Number regexes are hard
July 30, 2020 at 2:16 PM by Dr. Drang
This question on the Keyboard Maestro forum—to which I gave an excessively complicated Perl-based answer because I don’t know nearly enough about Keyboard Maestro’s native features—got me thinking about the best regular expression for matching numbers in a block of text. It’s surprisingly tricky, but I think I have a decent answer.
First, let’s define what we’re looking for. The goal is to find both integers and numbers with a decimal point. They can be positive or negative, but we’re excluding numbers written in exponential notation. So all these should match
123 -123 +123 1.23 -1.23 +1.23
.123 -.123 +.123 123. -123. +123.
but these shouldn’t
1.23e4 -1.23e4 1.23e-4 1.23e+4
(We might want to extend our regex to include exponential notation, but first things first.)
This very simple regex,
[-+.\d]+
will match numbers, but it’s too permissive. It will match things like 3-5
, which clearly isn’t right. A more complicated regex
[-+]?\d*\.?\d*
looks better because it won’t match a hyphen or plus sign between digits, but because everything is optional, it will match empty strings. It would also match periods by themselves and other non-numbers.

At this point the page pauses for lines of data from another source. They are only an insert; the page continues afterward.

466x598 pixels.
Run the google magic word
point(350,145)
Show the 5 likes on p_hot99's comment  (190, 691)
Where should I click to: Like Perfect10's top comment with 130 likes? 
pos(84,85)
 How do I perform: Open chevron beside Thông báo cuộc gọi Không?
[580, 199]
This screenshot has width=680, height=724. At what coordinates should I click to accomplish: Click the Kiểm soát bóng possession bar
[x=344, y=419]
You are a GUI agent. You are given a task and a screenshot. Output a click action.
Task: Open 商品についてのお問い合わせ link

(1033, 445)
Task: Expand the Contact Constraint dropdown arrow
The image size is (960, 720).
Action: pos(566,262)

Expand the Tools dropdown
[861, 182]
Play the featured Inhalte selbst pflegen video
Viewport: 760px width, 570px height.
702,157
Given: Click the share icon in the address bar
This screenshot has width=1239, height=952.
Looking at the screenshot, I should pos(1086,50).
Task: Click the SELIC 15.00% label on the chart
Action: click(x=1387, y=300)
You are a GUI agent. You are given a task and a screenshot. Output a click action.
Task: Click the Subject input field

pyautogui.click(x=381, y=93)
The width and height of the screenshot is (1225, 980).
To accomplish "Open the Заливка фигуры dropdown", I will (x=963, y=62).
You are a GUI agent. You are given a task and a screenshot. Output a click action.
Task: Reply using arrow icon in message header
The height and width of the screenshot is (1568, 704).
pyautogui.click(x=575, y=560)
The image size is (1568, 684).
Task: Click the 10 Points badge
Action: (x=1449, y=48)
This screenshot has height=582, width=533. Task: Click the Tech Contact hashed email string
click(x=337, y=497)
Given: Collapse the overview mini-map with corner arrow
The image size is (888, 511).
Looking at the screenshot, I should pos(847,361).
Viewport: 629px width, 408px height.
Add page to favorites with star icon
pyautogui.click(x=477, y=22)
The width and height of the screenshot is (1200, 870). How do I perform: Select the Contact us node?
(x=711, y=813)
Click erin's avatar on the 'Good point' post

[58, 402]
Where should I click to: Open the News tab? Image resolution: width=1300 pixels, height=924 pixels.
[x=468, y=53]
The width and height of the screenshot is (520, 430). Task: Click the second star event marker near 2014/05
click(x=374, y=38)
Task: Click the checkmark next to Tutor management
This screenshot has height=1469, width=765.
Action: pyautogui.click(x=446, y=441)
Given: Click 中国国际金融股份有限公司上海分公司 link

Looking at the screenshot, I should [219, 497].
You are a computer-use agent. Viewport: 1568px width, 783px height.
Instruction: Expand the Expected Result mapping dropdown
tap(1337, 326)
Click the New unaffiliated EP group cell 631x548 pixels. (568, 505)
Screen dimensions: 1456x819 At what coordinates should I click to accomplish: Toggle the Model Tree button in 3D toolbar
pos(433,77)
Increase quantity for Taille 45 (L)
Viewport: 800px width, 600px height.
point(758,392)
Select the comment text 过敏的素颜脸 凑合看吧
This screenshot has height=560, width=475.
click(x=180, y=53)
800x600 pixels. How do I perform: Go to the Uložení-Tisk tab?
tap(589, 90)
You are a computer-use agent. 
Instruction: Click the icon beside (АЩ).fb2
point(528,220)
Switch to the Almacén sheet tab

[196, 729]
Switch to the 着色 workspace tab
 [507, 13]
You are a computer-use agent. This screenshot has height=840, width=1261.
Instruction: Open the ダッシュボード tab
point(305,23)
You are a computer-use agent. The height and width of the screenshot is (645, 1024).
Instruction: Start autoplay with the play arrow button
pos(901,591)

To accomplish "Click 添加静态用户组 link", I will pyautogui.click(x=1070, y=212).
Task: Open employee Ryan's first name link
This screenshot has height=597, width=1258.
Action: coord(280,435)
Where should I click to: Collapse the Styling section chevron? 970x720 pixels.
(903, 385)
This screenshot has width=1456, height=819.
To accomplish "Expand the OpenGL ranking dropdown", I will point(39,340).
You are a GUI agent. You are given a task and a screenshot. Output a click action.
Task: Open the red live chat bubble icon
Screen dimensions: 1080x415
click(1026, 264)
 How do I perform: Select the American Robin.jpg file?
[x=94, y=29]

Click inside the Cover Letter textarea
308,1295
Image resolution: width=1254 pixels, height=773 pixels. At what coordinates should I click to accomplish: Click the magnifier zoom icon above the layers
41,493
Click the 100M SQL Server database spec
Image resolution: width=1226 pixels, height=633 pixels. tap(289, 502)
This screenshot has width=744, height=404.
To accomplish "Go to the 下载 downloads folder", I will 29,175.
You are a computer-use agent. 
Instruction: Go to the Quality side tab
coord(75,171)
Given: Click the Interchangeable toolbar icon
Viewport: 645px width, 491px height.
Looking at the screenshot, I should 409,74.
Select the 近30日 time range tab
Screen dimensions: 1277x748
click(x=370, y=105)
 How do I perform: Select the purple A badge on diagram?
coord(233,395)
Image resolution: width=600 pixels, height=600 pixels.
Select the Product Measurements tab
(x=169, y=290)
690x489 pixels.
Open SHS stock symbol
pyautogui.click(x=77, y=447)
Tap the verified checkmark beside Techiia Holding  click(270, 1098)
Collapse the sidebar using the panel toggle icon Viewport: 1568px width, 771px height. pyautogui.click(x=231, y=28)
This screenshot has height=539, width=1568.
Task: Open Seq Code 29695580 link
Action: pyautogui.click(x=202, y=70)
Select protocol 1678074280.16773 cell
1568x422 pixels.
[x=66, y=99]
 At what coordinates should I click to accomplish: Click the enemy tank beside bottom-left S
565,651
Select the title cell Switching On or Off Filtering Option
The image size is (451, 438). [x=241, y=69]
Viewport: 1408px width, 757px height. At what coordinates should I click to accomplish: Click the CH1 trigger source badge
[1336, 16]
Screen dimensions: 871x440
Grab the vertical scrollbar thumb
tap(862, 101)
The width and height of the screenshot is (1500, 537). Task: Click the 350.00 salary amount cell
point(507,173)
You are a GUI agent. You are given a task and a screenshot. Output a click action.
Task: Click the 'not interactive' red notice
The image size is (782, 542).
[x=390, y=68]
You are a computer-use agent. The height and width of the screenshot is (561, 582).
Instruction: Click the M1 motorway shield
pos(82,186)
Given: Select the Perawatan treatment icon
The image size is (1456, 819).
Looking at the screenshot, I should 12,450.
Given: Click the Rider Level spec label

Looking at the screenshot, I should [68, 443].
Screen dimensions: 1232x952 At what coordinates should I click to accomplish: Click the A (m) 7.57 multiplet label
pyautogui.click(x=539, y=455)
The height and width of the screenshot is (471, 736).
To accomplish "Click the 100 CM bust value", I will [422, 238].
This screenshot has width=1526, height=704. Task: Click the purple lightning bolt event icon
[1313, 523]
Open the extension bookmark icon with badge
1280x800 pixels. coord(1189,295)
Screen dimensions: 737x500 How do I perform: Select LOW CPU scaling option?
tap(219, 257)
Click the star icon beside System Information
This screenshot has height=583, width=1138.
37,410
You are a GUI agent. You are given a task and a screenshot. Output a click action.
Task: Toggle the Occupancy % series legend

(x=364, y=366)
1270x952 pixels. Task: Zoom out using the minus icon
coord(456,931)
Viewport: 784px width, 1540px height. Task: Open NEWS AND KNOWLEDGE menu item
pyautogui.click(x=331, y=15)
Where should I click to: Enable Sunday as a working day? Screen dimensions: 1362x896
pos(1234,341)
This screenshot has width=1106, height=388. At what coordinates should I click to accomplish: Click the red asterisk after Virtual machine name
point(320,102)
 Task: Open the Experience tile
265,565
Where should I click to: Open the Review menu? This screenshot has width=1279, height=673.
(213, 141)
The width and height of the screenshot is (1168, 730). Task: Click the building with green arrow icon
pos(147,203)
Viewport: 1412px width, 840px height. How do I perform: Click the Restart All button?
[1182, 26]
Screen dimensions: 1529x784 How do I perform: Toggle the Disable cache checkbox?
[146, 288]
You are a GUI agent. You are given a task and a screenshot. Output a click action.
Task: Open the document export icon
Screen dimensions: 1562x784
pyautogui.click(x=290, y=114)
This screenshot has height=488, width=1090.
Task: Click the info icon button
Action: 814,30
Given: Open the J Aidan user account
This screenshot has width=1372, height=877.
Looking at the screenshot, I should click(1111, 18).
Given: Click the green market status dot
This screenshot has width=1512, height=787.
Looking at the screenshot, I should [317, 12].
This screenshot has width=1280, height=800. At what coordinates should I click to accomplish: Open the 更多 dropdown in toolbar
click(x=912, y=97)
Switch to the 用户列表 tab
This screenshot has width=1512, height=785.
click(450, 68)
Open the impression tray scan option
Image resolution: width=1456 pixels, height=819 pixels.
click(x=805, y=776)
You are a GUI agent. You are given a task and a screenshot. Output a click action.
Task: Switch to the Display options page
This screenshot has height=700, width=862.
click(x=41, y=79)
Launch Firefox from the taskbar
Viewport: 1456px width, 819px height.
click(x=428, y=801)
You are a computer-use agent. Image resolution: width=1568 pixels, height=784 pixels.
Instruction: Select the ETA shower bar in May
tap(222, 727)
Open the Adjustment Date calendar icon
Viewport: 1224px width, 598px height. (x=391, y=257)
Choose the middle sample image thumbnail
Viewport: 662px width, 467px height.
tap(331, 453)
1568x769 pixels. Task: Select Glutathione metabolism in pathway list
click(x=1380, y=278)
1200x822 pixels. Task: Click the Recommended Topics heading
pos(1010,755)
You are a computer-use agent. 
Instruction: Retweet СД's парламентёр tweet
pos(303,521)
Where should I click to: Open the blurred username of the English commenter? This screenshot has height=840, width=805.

This page suggests the following:
[-+]\d*\.?\d+
where the + at the end forces there to be at least one digit in the match. This is pretty good, but if you give it 123.
, it only matches the 123
part. This may or may not be a mistake, depending on the context.
For example in the Keyboard Maestro forum question, the numbers that were being hunted were attributes of XML tags and were inside double quotation marks. In that situation, a regex of
"[-+]\d*\.?\d+"
would not find the quoted number in
<tag attribute="123.">
when it clearly should.
After some experimenting and benchmarking, I’ve settled on
[-+]?(\d+\.?\d*|\.\d+)
The optional sign part is obvious. The rest consists of two alternatives. The first,
\d+\.?\d*
which will match integers, decimals that have one or more leading digits, and the 123.
case we just talked about. The second alternative,
\.\d+
handles decimal numbers that don’t have a leading digit.
So
"([-+]?(\d+\.?\d*|\.\d+))"
would find the number in
<tag attribute="123.">
and put it in the first capture string, which is accessed via $1
or \1
in most languages and by Match.group(1)
in Python.
This regex isn’t a panacea. Remember that 3-5
example from before? Suppose we had text that included the sentence
The material is found in Chapters 3-5.
Using
[-+]?(\d+\.?\d*|\.\d+)
would return two matches:
3
-5.
The first match is correct, but the second is terrible. You might argue that using a hyphen for a range is just wrong (it should be an n-dash), but we don’t always have the luxury of working with text from people who are as meticulous as we are. And even if the hyphen were replaced by an n-dash, we’d still have the period being treated as a decimal point.
While a universal regex may be impossible, that doesn’t mean we can’t come up with one that works in a particular situation. In most cases, we can use either delimiters (like quotation marks) or other clues to put together a regex that finds everything we want without finding the things we don’t want. What’s important is to have a toolbox of regex pieces that we can put together to solve the problem at hand.